Mako tops 200kg
FESTIVITIES are over for another year and if you’re like me you probably made the New Year’s resolution to go fishing more in 2018.
The year has started well with some settled weather allowing anglers to get out and catch some good fish in both fresh and salt water.
The Central Highlands has been a hot spot over the holidays with anglers out in force enjoying some great trout fishing.
Fly anglers are happy with big dun hatches bringing feeding trout to the surface on Penstock and Little Pine lagoons. Duns are young mayflies which hatch underwater and move to moult on land.
Moulting duns grow a new skin and shed the old, transforming into what’s called “spinners”. Spinners are now adult mayflies and they will mate, lay their eggs and die.
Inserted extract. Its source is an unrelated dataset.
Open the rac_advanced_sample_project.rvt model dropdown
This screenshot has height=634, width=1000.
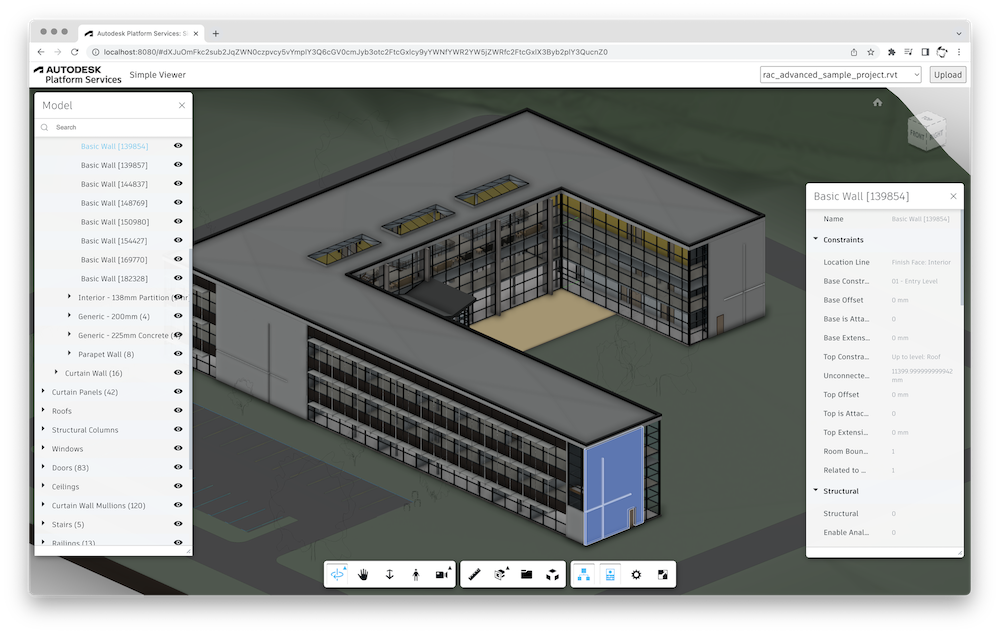pos(841,75)
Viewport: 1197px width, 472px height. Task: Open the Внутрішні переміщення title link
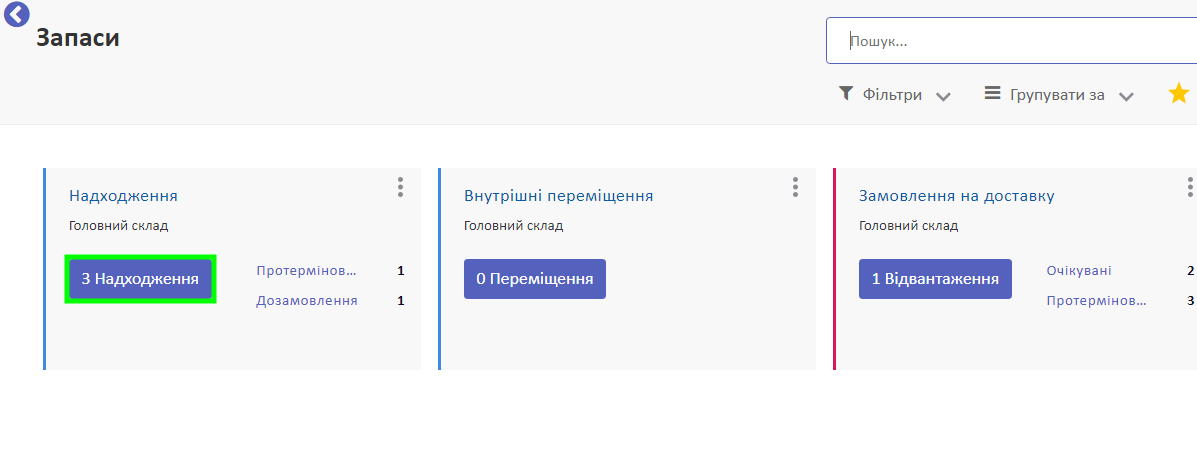point(558,196)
Nineteen Lagoons or the Western Lakes is fishing well for tailing trout cruising the shallows, and some good reports have come from Arthur’s Lake, Great Lake, Woods Lake and Lake Echo using all methods — lure, fly and bait.
Grasshoppers are a great natural bait to target trout at this time of year. One rigged up on a tiny hook floating and kicking on the water’s surface is hard to resist for any hungry trout. A small swivel or ball of split shot lead can be used to add weight to get the bait down to a desired depth in different water conditions.
In the salt water tuna and mako shark are cruising the coast and some good school albacore and school southern bluefin tuna are taking trolled skirt or stickbait lures off Eaglehawk Neck.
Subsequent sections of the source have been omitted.